Le luci del tramonto, che ardono la polvere sollevata a fine giornata dal dissotterramento dei forni di cottura per raccogliere e trasportare via i mattoni ormai pronti, creano dei colori magici che rendono quasi irreale la fatica di questi uomini.
India
Varanasi

Ancor prima dell’alba, dipingendosi il volto, un Sadhu si prepara a trascorrere la propria giornata lungo le scalinate (Gaths), che dalle strade di Varanasi discendono verso il Gange.
I Sadhu sono personaggi presenti in India ed in Nepal oramai da migliaia di anni, e possono essere paragonati agli sciamani delle tradizioni occidentali. Essi per raggiungere il Moksha (la fine dell'illusione, Maya, e la fine del ciclo delle reincarnazioni) scelgono una vita di santità, in modo da raggiungere la dissoluzione nel divino e la fusione con la coscienza cosmica. 
Sono considerati dalla gente come già morti e, pertanto, altamente rispettati. Quando muoiono, infatti, vengono sepolti e non cremati perché, per il mondo, la loro morte e il loro funerale sono già virtualmente avvenuti. Rinunciano a ogni legame familiare e sentimentale, al possesso di alcunché, vivono prevalentemente in solitudine, di elemosina e impiegano il loro tempo nella devozione verso la divinità da loro scelta. 
India
Varanasi
India
Ayoddya
India
Ayoddya
India
Baldeo – Holi festival

La festa dei colori è legata ai festeggiamenti in onore del raccolto e della fertilità della terra, del trionfo del bene sul male e segna anche la fine dell’inverno e l’avvicinarsi della primavera.
In tutto il Paese adulti e bambini aspettano questa ricorrenza che autorizza, senza inibizioni e differenza di casta, a schizzare e colorare gli altri per le strade. 
La festa di Holi ha radici antiche, e viene celebrata il giorno successivo alla prima notte di luna piena del mese di Marzo, durante la quale vengono accesi degli enormi falò per annientare gli spiriti del male con il potere del fuoco, così come accadde secondo l’antichissima leggenda induista di Prahlad, di cui la festa è una rievocazione, ad opera di Vishnu nei confronti dell’arrogante demone Hiranyakashipu, che voleva farsi re del paradiso.
L’aspetto gioioso della festa, invece, trae origine da episodi della vita di Krihsna, che trascorse la propria infanzia nell’India del nord, ed in particolare a Mathura e Vrindavan, dove i festeggiamenti dell’Holi si protraggono per oltre due settimane.

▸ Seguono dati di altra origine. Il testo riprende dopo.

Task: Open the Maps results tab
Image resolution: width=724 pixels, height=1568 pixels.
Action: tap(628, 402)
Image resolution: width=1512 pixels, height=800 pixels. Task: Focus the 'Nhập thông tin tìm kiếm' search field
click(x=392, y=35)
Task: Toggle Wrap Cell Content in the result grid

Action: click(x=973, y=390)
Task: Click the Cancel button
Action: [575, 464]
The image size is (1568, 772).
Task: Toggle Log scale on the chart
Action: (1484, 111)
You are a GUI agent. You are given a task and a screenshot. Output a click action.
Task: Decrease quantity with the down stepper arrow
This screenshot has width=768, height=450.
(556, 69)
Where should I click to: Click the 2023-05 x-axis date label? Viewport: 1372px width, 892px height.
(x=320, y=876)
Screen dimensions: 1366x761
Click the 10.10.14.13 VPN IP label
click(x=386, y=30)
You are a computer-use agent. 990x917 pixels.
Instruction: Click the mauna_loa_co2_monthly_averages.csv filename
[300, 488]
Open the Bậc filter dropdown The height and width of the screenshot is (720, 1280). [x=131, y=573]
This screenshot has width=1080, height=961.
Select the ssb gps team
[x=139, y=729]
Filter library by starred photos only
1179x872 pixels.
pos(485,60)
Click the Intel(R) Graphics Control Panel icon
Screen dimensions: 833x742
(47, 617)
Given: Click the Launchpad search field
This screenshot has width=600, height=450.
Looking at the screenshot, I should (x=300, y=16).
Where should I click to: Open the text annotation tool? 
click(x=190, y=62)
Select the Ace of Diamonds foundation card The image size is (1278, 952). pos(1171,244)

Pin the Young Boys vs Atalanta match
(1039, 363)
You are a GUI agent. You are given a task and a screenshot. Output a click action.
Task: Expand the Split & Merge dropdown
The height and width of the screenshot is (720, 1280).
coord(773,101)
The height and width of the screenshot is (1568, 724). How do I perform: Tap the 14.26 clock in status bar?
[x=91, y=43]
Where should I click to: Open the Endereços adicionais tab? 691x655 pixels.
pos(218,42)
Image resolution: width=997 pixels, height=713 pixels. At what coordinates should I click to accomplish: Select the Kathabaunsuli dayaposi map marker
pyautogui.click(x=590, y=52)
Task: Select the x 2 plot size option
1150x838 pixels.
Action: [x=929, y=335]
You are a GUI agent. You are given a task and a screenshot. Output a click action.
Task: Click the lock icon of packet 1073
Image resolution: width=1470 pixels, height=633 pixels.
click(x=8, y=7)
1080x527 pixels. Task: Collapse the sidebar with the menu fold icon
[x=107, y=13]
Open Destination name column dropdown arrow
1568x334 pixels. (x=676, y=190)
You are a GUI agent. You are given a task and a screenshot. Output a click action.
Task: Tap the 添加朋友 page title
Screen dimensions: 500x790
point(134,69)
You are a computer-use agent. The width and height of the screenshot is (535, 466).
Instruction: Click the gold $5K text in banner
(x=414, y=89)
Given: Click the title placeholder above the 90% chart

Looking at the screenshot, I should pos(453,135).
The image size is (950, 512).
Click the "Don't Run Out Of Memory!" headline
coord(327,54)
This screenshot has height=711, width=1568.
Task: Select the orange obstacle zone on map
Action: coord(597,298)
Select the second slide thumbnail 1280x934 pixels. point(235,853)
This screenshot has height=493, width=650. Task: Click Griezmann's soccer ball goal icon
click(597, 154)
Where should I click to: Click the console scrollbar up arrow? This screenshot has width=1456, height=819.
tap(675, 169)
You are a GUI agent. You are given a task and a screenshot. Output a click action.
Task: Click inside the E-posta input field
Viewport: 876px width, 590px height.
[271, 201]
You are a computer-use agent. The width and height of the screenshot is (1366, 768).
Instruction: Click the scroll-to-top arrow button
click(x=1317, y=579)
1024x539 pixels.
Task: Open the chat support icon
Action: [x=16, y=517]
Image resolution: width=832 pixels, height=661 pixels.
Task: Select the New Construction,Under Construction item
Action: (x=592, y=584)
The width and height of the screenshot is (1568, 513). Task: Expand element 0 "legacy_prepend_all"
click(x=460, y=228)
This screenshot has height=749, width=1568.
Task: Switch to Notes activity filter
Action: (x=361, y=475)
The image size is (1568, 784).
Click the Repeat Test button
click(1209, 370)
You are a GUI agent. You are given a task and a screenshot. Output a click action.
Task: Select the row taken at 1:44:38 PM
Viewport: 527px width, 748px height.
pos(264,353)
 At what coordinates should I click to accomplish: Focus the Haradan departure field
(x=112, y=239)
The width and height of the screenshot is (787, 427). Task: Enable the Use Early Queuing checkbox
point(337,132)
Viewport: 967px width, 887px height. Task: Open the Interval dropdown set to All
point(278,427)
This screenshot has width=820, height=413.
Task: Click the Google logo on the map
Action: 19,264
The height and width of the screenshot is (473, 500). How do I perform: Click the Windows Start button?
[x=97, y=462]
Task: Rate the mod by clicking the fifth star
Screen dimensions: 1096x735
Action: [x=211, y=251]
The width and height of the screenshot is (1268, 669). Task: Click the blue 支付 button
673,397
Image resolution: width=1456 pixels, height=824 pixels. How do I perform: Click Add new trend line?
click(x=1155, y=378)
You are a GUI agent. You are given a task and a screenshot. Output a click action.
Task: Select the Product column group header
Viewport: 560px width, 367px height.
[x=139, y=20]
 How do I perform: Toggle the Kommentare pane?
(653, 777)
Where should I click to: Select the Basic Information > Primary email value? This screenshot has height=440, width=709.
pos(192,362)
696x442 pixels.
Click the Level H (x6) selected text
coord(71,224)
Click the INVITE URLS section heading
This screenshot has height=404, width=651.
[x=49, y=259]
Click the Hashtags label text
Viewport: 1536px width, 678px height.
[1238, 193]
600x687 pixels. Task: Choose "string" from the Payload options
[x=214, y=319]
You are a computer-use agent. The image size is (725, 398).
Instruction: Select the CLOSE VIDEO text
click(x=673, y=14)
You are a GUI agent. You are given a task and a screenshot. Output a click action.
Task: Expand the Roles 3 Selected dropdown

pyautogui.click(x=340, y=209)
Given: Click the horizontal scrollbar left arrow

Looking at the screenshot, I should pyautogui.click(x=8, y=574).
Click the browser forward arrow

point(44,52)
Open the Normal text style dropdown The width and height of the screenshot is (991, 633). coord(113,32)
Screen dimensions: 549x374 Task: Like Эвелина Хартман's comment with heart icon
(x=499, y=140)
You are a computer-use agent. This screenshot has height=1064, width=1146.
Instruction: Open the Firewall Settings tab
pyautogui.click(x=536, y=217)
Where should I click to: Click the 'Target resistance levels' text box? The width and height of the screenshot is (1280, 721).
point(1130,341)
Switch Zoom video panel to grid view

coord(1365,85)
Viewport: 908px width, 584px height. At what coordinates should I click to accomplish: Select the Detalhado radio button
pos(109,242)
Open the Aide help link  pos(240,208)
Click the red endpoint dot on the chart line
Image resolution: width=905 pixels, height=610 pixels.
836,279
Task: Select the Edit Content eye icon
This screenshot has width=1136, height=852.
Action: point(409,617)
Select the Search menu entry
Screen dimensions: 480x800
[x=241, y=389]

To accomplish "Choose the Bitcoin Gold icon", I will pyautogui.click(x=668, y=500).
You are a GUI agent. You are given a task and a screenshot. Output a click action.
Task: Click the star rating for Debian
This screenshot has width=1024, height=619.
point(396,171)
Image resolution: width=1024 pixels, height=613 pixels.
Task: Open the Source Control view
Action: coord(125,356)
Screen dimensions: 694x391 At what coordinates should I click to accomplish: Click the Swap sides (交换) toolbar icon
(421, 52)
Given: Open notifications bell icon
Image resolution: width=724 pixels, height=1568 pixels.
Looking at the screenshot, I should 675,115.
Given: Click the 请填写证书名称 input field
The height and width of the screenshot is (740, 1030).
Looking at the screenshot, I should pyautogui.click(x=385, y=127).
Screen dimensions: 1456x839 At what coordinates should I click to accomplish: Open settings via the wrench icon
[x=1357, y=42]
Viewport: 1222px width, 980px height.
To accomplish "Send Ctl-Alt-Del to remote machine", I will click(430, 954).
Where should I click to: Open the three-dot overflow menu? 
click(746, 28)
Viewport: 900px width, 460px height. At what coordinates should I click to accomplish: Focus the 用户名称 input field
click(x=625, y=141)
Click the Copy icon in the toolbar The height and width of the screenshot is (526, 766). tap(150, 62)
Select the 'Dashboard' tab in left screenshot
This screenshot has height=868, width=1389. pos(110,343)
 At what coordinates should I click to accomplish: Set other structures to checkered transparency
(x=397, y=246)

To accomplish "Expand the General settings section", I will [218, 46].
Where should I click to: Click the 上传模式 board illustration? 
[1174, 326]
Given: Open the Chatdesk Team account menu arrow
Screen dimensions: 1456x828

Nella piccola città di Baldeo, situata ad una distanza di circa 20 km da Mathura, l’Holi Festival è celebrato con il nome di Dadjee Ka Huranga, dove Lord Balaram sostituisce Lord Krishna come la divinità che presiede il festival. Nel cuore della città c’è un tempio a lui dedicato, che è il punto principale delle celebrazioni.
Uomini e donne si riuniscono nel pomeriggio all'interno dei locali del tempio, dove la musica devozionale riempie l'atmosfera, mentre si lanciano polveri dai mille colori, di cui tutti restano inzuppati quando dai tetti del tempio cominciano a piovere ininterrottamente scrosci d'acqua.
La festa è una allegoria del rapporto tra uomini e donne: una sfrenata baraonda in cui si alternano danze gioiose e scaramucce, dove le donne strappano agli uomini i loro vestiti e ne fanno delle fruste con cui li colpiscono, e dove gli uomini non possono toccare le donne né tanto meno rimuovere il velo dai loro volti, ma possono scaraventare su di loro intere secchiate di acqua colorata, raccolta dal fondo del tempio trasformatosi in una piccola piscina.